The vast majority of student loan assistance companies promote the Income-Based Repayment plan and similar programs as a fix for troubled student loan debt. But are there downsides to IBR? Yes, and it’s important to weigh the considerations carefully before you decide.

Lower Payment Now Can Cost Later

IBR can give you a lower monthly payment right now while your income is low. But your low payment can rise in the future as your income increases. In addition, if your income increases above “financial hardship” status, and unpaid student loan debt and interest will then be added to your balance, leaving you owing more money.

The Department of Education does make the risks of the income-driven plans well known to borrowers. When it comes to IBR, the Pay As Your Earn (PAYE) Plan, and the Income Contingent Repayment (ICR) Plan it warns: “Income-driven repayment plans may lower your federal student loan payments. However, whenever you make lower payments or extend your repayment period, you will likely pay more in interest over time — sometimes significantly more. In addition, under current Internal Revenue Service (IRS) rules, you may be required to pay income tax on any amount that is forgiven if you still have a remaining balance at the end of your repayment period for an income-driven repayment plan.”

It further advises, “If the payment amount based on your income and family size ever increases to the point that it is higher than the amount you would have to pay under the 10-year Standard Repayment Plan, your payment will no longer be based on your income and family size. Instead, your payment will be the amount you would have had to pay under the 10-year Standard Repayment Plan. This amount will be determined based on the loan amount you owed when you first entered the IBR or Pay As You Earn plan.”

An exception to the standard payment stopgap limit are payments under ICR. Those payments are based on family size and income but they can rise above what the 10-year Standard Repayment would be.
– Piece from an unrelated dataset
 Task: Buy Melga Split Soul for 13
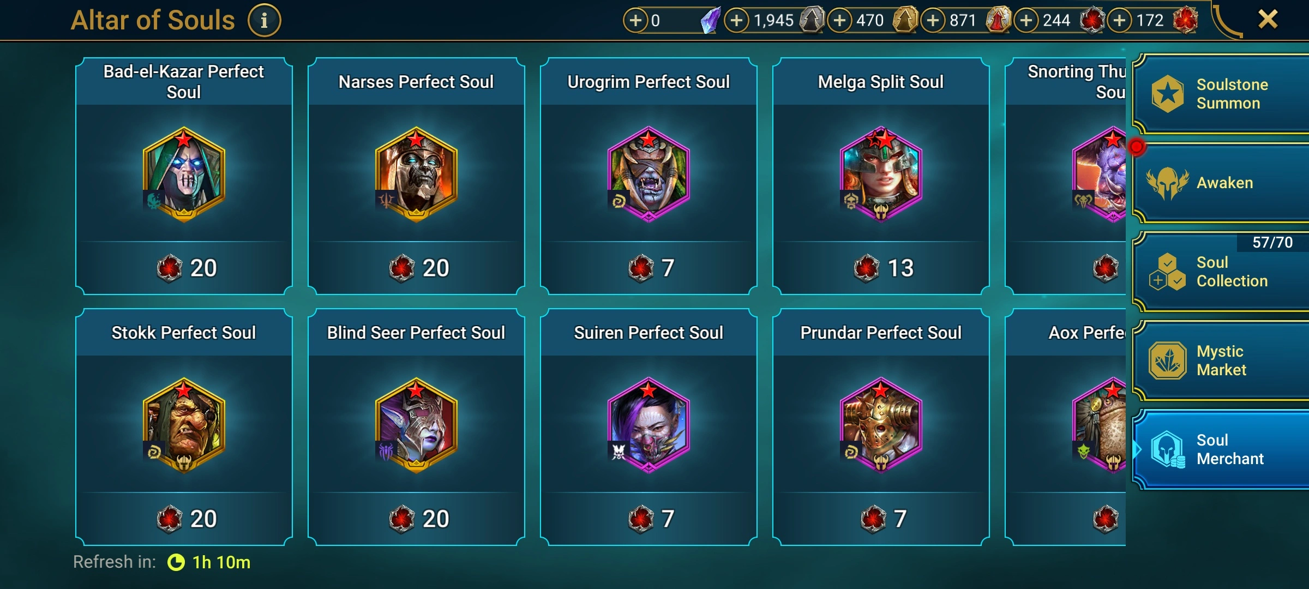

Unfortunately for some borrowers, enrolling in an income-based repayment program alone may not ultimately resolve their household financial struggles. While bankruptcy isn’t always the best option, some consumers may want to consider eliminating other consumer debt through bankruptcy first to allow them to get back to the standard 10-year payment, which may then be the least expensive way to pay off the student loan debt.

A recent study has shown that those who do file for bankruptcy wind up doing better, have higher credit scores and earn more money than those who continue to struggle. (You can check your credit scores for free on Credit.com to see how your debts are affecting your credit.)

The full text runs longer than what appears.